One of the articles I read about the lawsuit said that Hobby Lobby reportedly treats its employees well, paying the lowest-level ones twice the minimum wage.  I had never heard of Hobby Lobby until the fall of 2011, when I was shopping in a strip mall where one was located and decided to stop in.  I didn’t even know it was a chain until last month when I read about the lawsuit, and I knew nothing at all about its owners before that.  

But I do know now that it’s a closely-held corporation, the shareholders all members of one family, and that the family is genuinely religious and also apparently generous.  There’s really no question but that their position on the contraceptives insurance matter is entirely and genuinely based on their deep and longstanding religious beliefs; they are not using their beliefs as a pretext.

But running a business is not practicing religion. And the law at issue concerns running a business, not practicing religion.  

That said, I didn’t intend by the title of this post to be snide or nasty, but instead to make a point.

6 Comments
  • J.Goodwin says:

    Hobby Lobby is relatively well-known (at least in Oklahoma) for their religious persuasion. They are closed on religious holidays and Sundays, etc.

    I don’t think that matters, but it’s not like this is a company that has never held itself off as having religious owners or religious anything.

    It’s not a straight up cash grab, it’s at least based on a history of some sort of religious values.

    Obama never should have offered any exemption on this stuff. It’s time for religions to be treated like the corporations they are.

  • I agree, if you have employees then you follow the rules. We are finding our legal system turning into nothing more than brain teasers of case law. If this keeps going, it will be right up there with economics. : )

    Frankly, the Catholic church currently owns 38% (I believe this is the number) of hospitals in this nation. Only a fool would believe they are doing this and buying more because it is the spreading of the word of God.

  • Maggie Mahar addresses the cost issue here. I was going to put it up later….having contraceptives is a lot cheaper than not having contraceptives for private insurance.

    http://business.time.com/2012/02/14/why-free-birth-control-will-not-hike-the-cost-of-your-insurance/

  • Beverly Mann says:

    One of the articles I read about the lawsuit said that Hobby Lobby reportedly treats its employees well, paying the lowest-level ones twice the minimum wage. I had never heard of Hobby Lobby until the fall of 2011, when I was shopping in a strip mall where one was located and decided to stop in. I didn’t even know it was a chain until last month when I read about the lawsuit, and I knew nothing at all about its owners before that.

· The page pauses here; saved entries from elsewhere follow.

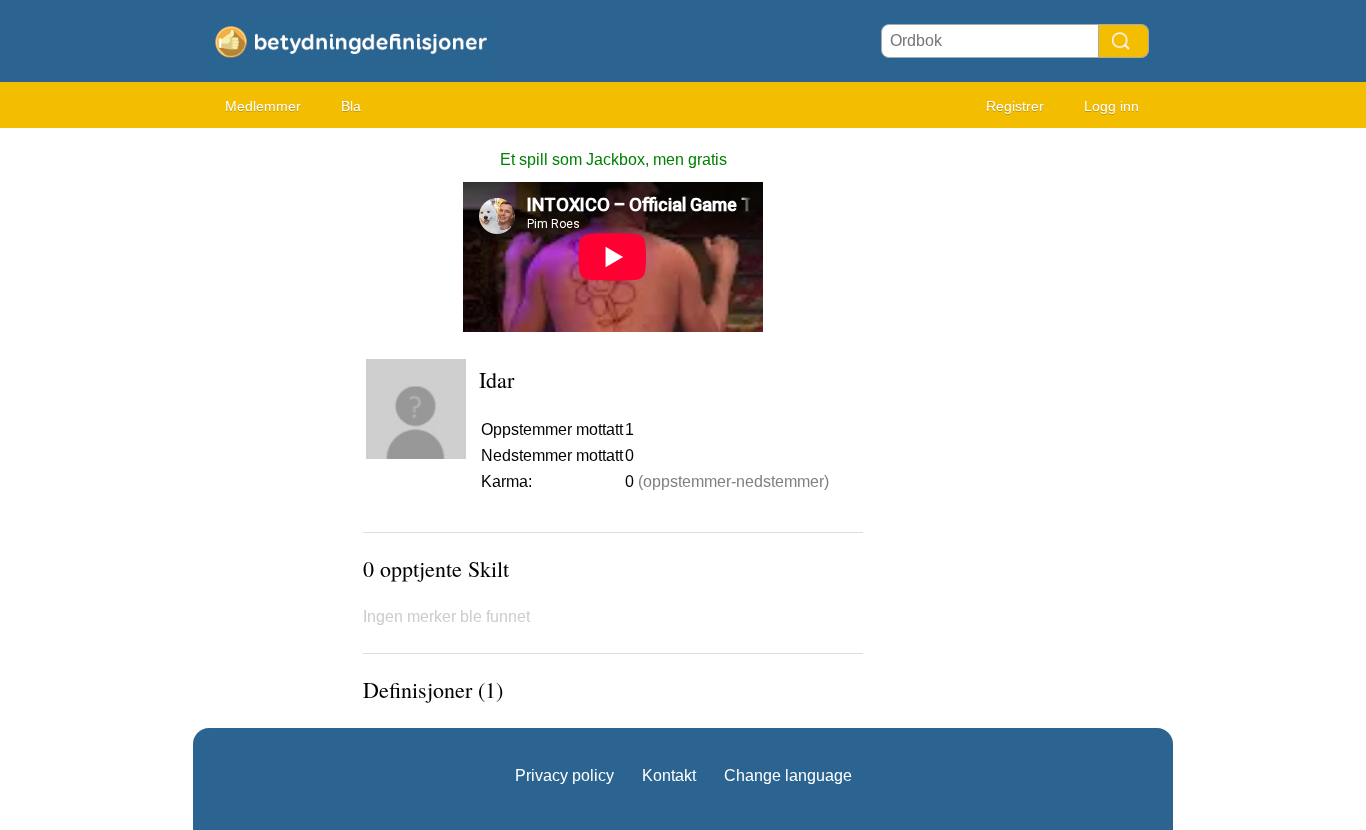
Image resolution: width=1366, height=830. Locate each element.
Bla (351, 106)
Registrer (1015, 106)
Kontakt (669, 775)
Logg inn (1111, 106)
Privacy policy (564, 775)
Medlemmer (263, 106)
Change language (788, 775)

    But I do know now that it’s a closely-held corporation, the shareholders all members of one family, and that the family is genuinely religious and also apparently generous. There’s really no question but that their position on the contraceptives insurance matter is entirely and genuinely based on their deep and longstanding religious beliefs; they are not using their beliefs as a pretext.

    But running a business is not practicing religion. And the law at issue concerns running a business, not practicing religion.

  • “And the law at issue concerns running a business, not practicing religion.”

    You would think so.

  • It would seem as if many religious orgs. (many of these are no longer churches) what their cake and eat it too. They want the federal, state and local exemptions from taxes and laws and then the exemption to decide what they wish to offer. Grant it to them; but, they have to agree to give up their exemptions from taxes and laws being granted only what a common business would have in any community.